His father, Gabriel, left his young family at Zvimba immediately after the sudden death of one of his sons who had unknowingly, drunk some water from a mug that had been used to mix up an insecticide Dichloro Dyphenyl Trichloroethane (DDT).

Gabriel, who was a carpenter, went to Bulawayo and sought employment at St. Patrick’s Mission near Old Location (Makokoba). 

The priests there sent him to Regina Mundi Mission where they had recently started building a school. 

Another Roman Catholic mission, also under construction in the same region, was Fatima. Both Regina and Fatima required a carpenter’s services, and Gabriel was to give them. 

Shortly after his arrival, Gabriel wrote to his wife indicating that he was at St. Patrick’s. 

After that, he went to Regina and Fatima from where he did not contact his family back home. 

Robert was about five or six when his father left home. 

When he was about nine or so, his mother decided to come to Bulawayo to look for her husband. She brought Robert with her and they actually walked 16km from their Zvimba village to Kutama railway siding where they boarded the then evening Salisbury-to-Bulawayo passenger train. 

They arrived in Bulawayo at about seven the following morning, and went to St. Patrick’s to inquire about Gabriel. 

When he narrated this story in Cephas George Msipa’s Highfield house two days after his return from Ghana, Robert did not say why the priests there said they did not know Gabriel’s whereabouts and yet they had sent him to Regina Mundi Mission. 

The St. Patrick’s mission priests who had engaged Gabriel had probably been transferred and moved to another place, with new ones replacing them.  

However, Mugabe and his mother were advised to go and inquire from the Old Location’s superintendent’s office. They did, but the records there did not have Gabriel Mugabe’s name. They went to the Mzilikazi office and to Nguboyenja but drew a blank at both. 

In the evening, they would return to the waiting room at the railway station to sleep. 

“Takarumwa netsikidzi zvisingabvire (We were very much bitten by bed-bugs),” observed Robert during his narration . 

Mother and son later decided to visit beer gardens to ask any people originally from Zvimba Communal Land if they knew Gabriel Mugabe. 

When they drew a blank, Mai Mugabe and her son decided to return home. 

Robert ended this part of his personal experience: “Takashayiwa baba nemhaka yekuti isu takange tichitsvaga vaGabriel Mugabe, asi ivo vakange vakushandisa zita rinonzi Gabriel Ngwenya, vatowana mudzimayi wechiNdevere anonzi MaTshuma,” he stated this with his right index finger pointing upwards. 

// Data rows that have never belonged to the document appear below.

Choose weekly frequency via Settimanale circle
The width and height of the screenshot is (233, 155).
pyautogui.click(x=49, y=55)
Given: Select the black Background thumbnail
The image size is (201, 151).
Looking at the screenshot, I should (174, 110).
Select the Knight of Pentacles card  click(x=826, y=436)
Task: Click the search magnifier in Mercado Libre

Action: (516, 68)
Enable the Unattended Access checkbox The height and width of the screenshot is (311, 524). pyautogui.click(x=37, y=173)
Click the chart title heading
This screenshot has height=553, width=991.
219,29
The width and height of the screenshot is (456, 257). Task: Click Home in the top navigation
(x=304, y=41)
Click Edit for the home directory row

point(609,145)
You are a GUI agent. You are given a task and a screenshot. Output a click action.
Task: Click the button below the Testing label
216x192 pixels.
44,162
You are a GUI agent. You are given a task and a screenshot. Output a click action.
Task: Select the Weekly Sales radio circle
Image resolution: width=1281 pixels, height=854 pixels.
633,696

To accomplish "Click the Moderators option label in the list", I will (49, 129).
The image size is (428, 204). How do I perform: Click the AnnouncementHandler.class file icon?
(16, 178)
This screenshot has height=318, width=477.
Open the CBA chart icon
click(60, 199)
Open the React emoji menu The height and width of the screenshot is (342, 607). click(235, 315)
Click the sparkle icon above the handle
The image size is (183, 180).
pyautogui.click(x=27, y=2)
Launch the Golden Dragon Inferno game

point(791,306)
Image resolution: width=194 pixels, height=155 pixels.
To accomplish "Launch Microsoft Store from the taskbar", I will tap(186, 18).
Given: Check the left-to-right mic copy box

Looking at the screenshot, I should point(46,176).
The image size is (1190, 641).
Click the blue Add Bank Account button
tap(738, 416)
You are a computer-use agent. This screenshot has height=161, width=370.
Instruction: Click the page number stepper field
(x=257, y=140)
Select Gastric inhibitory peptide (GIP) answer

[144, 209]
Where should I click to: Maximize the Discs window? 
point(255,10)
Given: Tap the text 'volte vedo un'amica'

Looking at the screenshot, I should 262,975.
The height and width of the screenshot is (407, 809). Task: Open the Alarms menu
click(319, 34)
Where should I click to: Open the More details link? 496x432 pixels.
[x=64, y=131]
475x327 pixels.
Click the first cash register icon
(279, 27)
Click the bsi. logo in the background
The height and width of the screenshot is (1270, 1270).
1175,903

Back home, Robert attended, first, the local primary school from where he eventually moved to the Kutama boarding school. 

Some of the school authorities noticed and appreciated his commitment to his studies and offered him a bursary. 

He qualified with a Primary Teachers’ Lower Course (PTLC). 

He was, meanwhile, doing what was generally called correspondence studies; private studies now known as ‘distance education’. Robert was known for being inseparable from books. 

In 1946, he joined Hope Fountain Mission as a Standard Four teacher. 

That institution’s principal then was McD Patridge (uNkwali), who later founded the United College of Education (UCE), located near Bulawayo’s Mpilo Hospital. 

Robert taught at Hope Fountain with Tennyson Hlabangana (BA) who died of asthma at Bulawayo’s General Hospital in 1948, a few days before he was due to leave Hope Fountain for Australia. 

He left Hope Fountain at the end of 1949 to join the staff of a Roman Catholic Primary School in Fort Victoria (now Masvingo District). 

One of the people who went through Robert’s tutorial hands was Patrick Kombayi, who later became the mayor of Gweru. 

All that time Robert pursued private studies and became eligible for a university government scholarship which enabled him to go to Fort Hare in South Africa’s Cape Province. 

At Fort Hare, he was with Dr Edward Pswarai and Kingsley Dinga Dube, both now deceased.